[AVAILABLE DATA Boundary: Start]
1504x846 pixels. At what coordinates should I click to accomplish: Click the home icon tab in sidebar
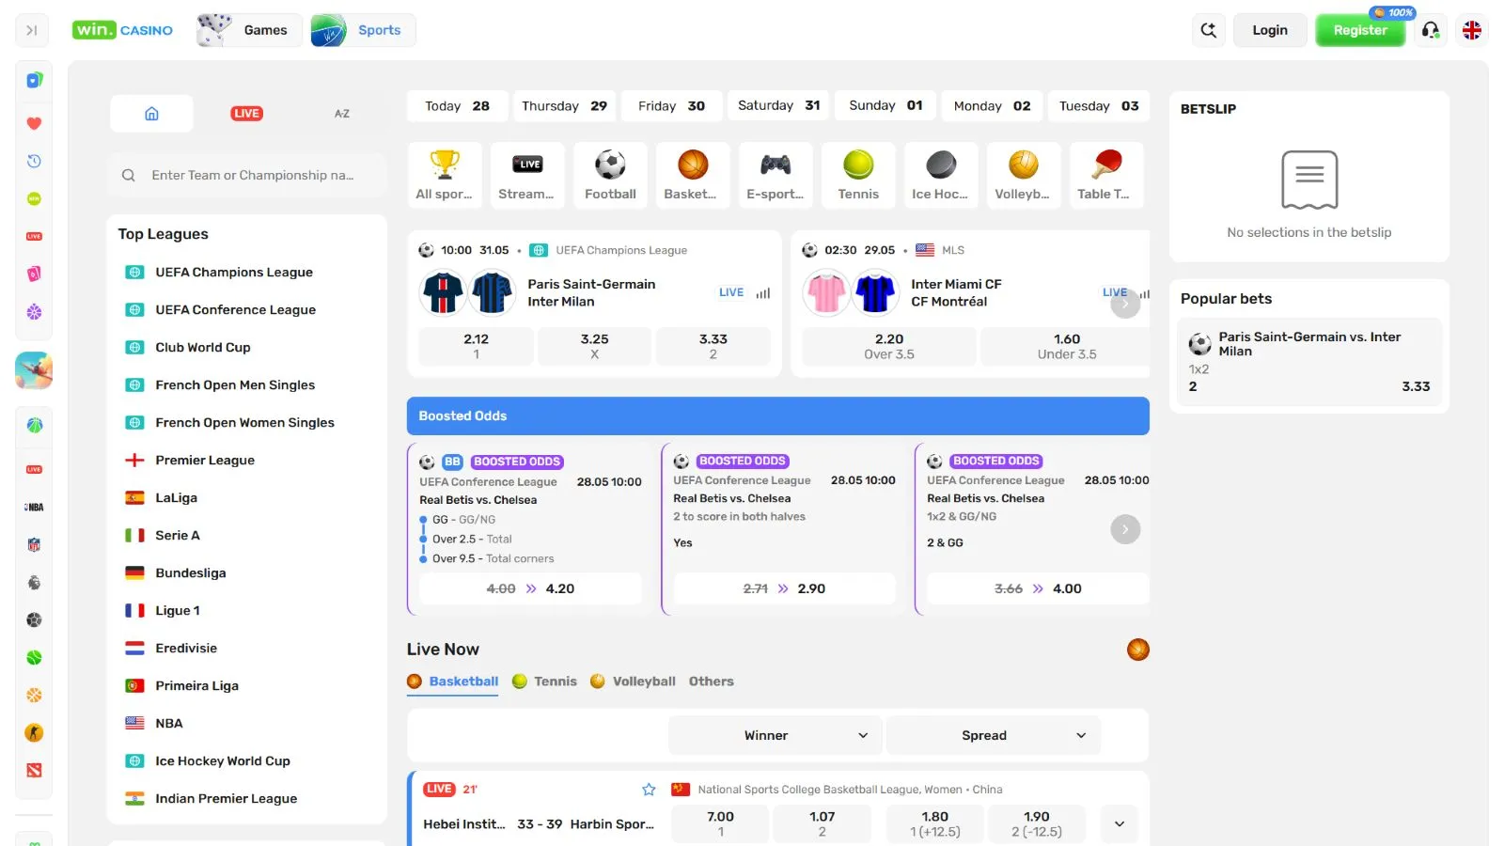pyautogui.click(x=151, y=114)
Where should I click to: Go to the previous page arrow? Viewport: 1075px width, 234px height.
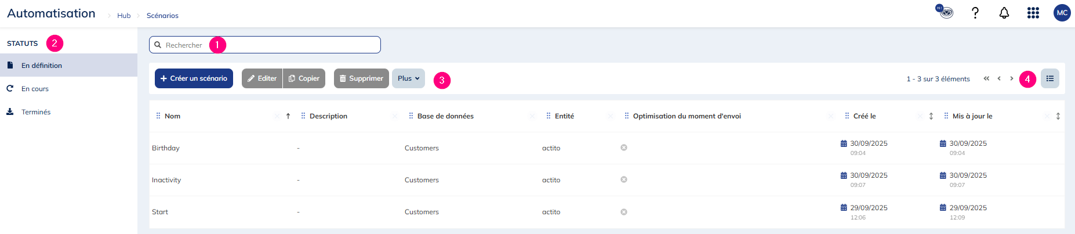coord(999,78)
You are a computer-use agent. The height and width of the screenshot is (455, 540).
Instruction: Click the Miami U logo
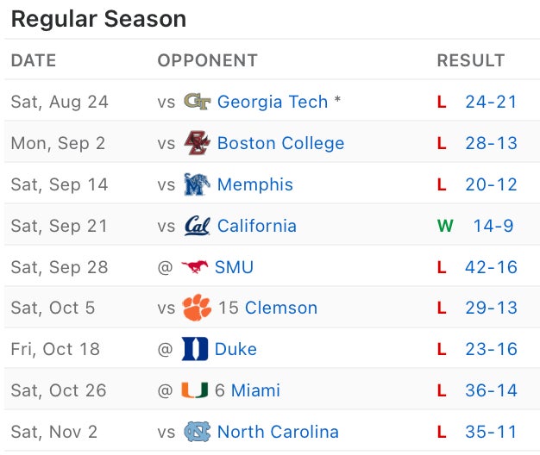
[AVAILABLE DATA Boundary: End]
• WORK ITEM:
Copy every record exactly as it appears, apart from any pictures.

• FINISHED EXERCISE:
1504x846 pixels. At what coordinates should I click to accomplish: Click the home icon tab in sidebar
pyautogui.click(x=151, y=114)
Where should I click to: Go to the previous page arrow? Viewport: 1075px width, 234px height.
coord(999,78)
You are a computer-use agent. The height and width of the screenshot is (455, 540).
Instruction: Click the Miami U logo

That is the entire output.